Update shared account passwords. Look for OAuth connections the employee created. Check for automated workflows running under their credentials. These are the accounts that get missed in the day-one rush and cause problems months later.
5. Reassign, Archive, and Document
Before closing anything out, transfer ownership. Email should forward to the employee's manager. Shared drives should move to a team folder or a named owner. Any automated process running under their credentials needs a new owner before the access is cut.
Then document everything. What was revoked, when, and by whom. That record matters for compliance if your business falls under HIPAA, SOC 2, or state privacy frameworks that have been ramping up enforcement this year. It also protects you if a dispute comes up later about what access the person retained.
6. Run a Follow-Up Audit at 30 Days
One pass isn't enough.
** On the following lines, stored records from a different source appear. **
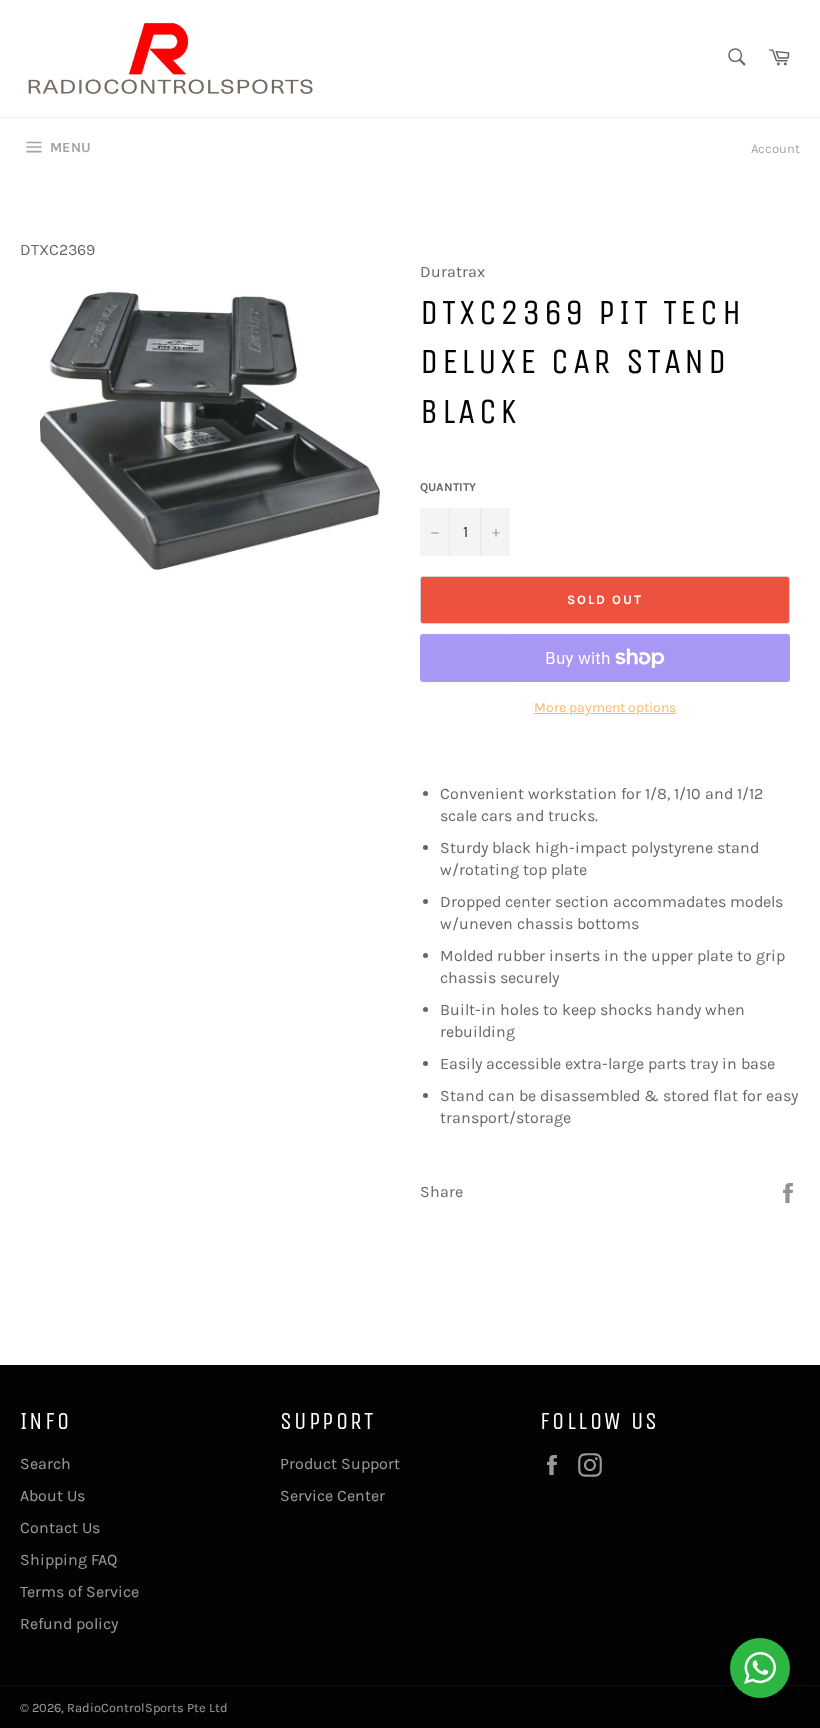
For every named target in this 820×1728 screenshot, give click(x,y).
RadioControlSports (125, 1707)
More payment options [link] (605, 707)
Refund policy (69, 1623)
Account (775, 148)
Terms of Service (79, 1591)
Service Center (332, 1495)
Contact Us (60, 1527)
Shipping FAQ (68, 1559)
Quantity (448, 487)
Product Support (340, 1463)
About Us (52, 1495)
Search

Accounts get missed. OAuth connections go unnoticed. Shared credentials don't always make it onto the initial list.
Thirty days after the departure, pull an access report and look for anything still tied to their name, email, or credentials. This catches what the day-one rush overlooked, which is usually a few things.
Why This Is Hard to Do Consistently Without Dedicated IT Support
The checklist itself isn't that complicated. Getting it done consistently, with someone accountable for every step, is where it falls apart.
At a 40-person company without dedicated IT staff, offboarding lands on whoever is available. HR finishes their paperwork and assumes IT handled access. IT assumes HR flagged every account. Neither has a master list. The result is a partial offboarding: the main email is closed, everything else is still open.
This is the gap a managed IT partner fills. Not because the process is technically difficult, but because it requires someone who owns the full list, executes in the right order, and documents what was done. When offboarding is part of a managed service relationship, it happens the same way every time, regardless of whether it's a quiet Tuesday or the middle of a busy quarter.
For businesses managing compliance obligations on top of day-to-day operations, the deprovisioning trail also connects directly to compliance and regulatory requirements that regulators are actively scrutinizing in 2026.
Frequently Asked Questions
How quickly should you revoke employee access when someone leaves? Same day, at the moment employment ends. For roles with admin access, finance permissions, or IT credentials, revocation should happen before the exit meeting is over. Every hour after that is unnecessary exposure.
What systems get missed most often during IT offboarding? SaaS tools provisioned outside of IT, shared social accounts, vendor portals, OAuth-connected automations, and workflows running under the employee's personal credentials. These aren't covered by SSO and require manual review.
What if a former employee still has access to your systems? Disable it immediately. Even with no malicious intent, those credentials can be compromised in an unrelated breach and then used to access your systems. Any active account tied to someone who no longer works there is an open risk.
Does your business need to document IT offboarding steps? Yes, if you handle regulated data. SOC 2, HIPAA, and state privacy laws require documented evidence of timely deprovisioning and access controls. An audit trail is what keeps you compliant when you're asked to prove it.
How is IT offboarding different from HR offboarding? HR offboarding covers final pay, benefits, paperwork, and exit interviews. IT offboarding covers access revocation, device recovery, account cleanup, and documentation. They need to run in parallel, with clear ownership on both tracks.